Thursday, May 10th, 2018

Like nearly everyone out there who is reasonably informed about the direction our planet is heading, I’m worried. We are told each day that we are approaching, or have even surpassed, the point of no-return.

I wander in my garden, taking in all that teeming unsuspecting life.

This is how I want it to be, forever. I want to snap my fingers and wake up to a world that promises to stay just like this. But the pragmatist in me knows that, as a representative of the most intelligent life form on earth, I have to stop wishing and start doing. As one little person on a planet that now holds over 7 billion people, what can I do to make a difference, and why would I even try, with so little possible effect?

As always, when I face a question of a moral nature, I turn to my muse and mentor, Science, for guidance.

Science pulls up a chair, pours the wine. She begins by saying that our Earth is a unique and rare environmental miracle – so rare that we have not yet found another planet like it.

Chlorophyll, that amazing molecule that abides in the green of leaves, is the man behind the curtain. This complex molecule is composed of one Magnesium atom nested inside a ring of Nitrogen, and festooned with strings of Carbon and Oxygen. Chlorophyll combines carbon dioxide, water, minerals and light energy to synthesize food for the plant, releasing oxygen as a by-product. It’s like making cake from air and water. This process, called photosynthesis, is the foundation for nourishment and breath of all life on earth. Without a filter of green leaves to capture sunlight, reflect some back, and provide shade, the surface of this planet is toast.
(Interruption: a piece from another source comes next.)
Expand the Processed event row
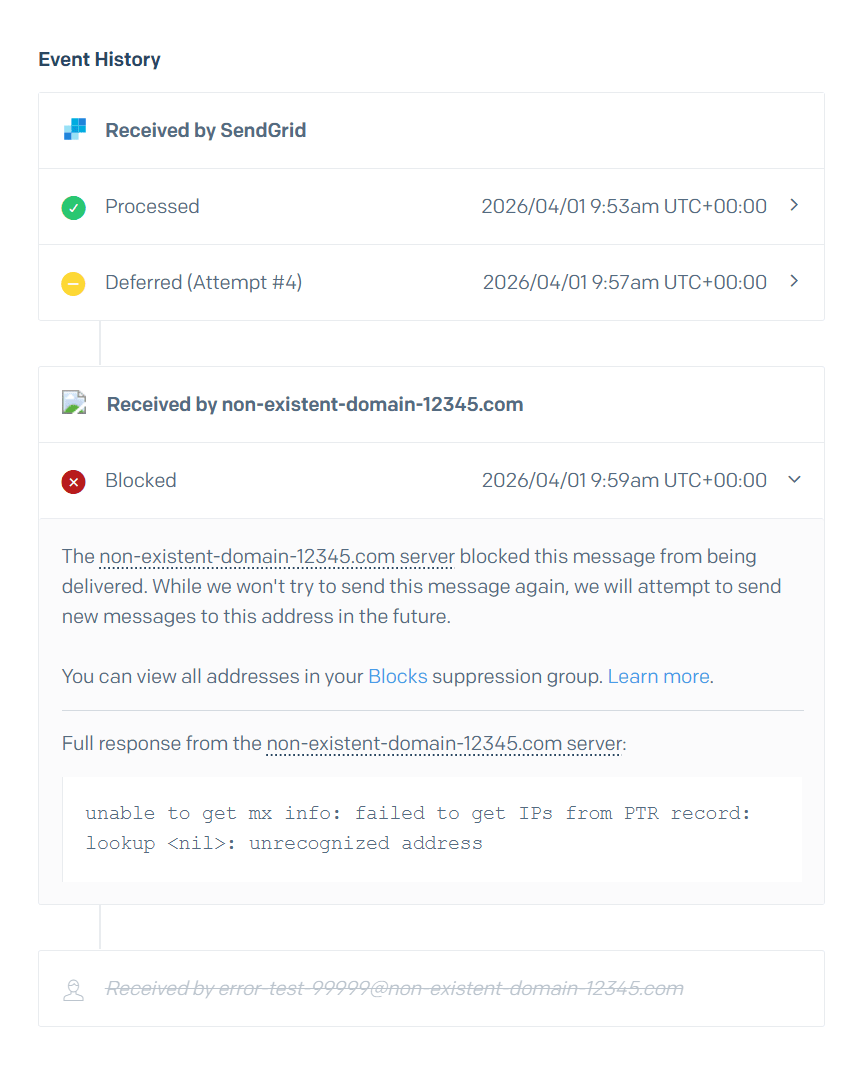 (x=794, y=205)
Photosynthesis: to harness energy from light

Considering its crucial role in our lives, we could ponder why we don’t talk about Chlorophyll every day, embed it in every child’s prayer and shout it on every street corner. It should come up in conversation at least as often as water and air. Chlorophyll, the tireless machine for photosynthesis, is fully responsible for setting the stage for life on Earth.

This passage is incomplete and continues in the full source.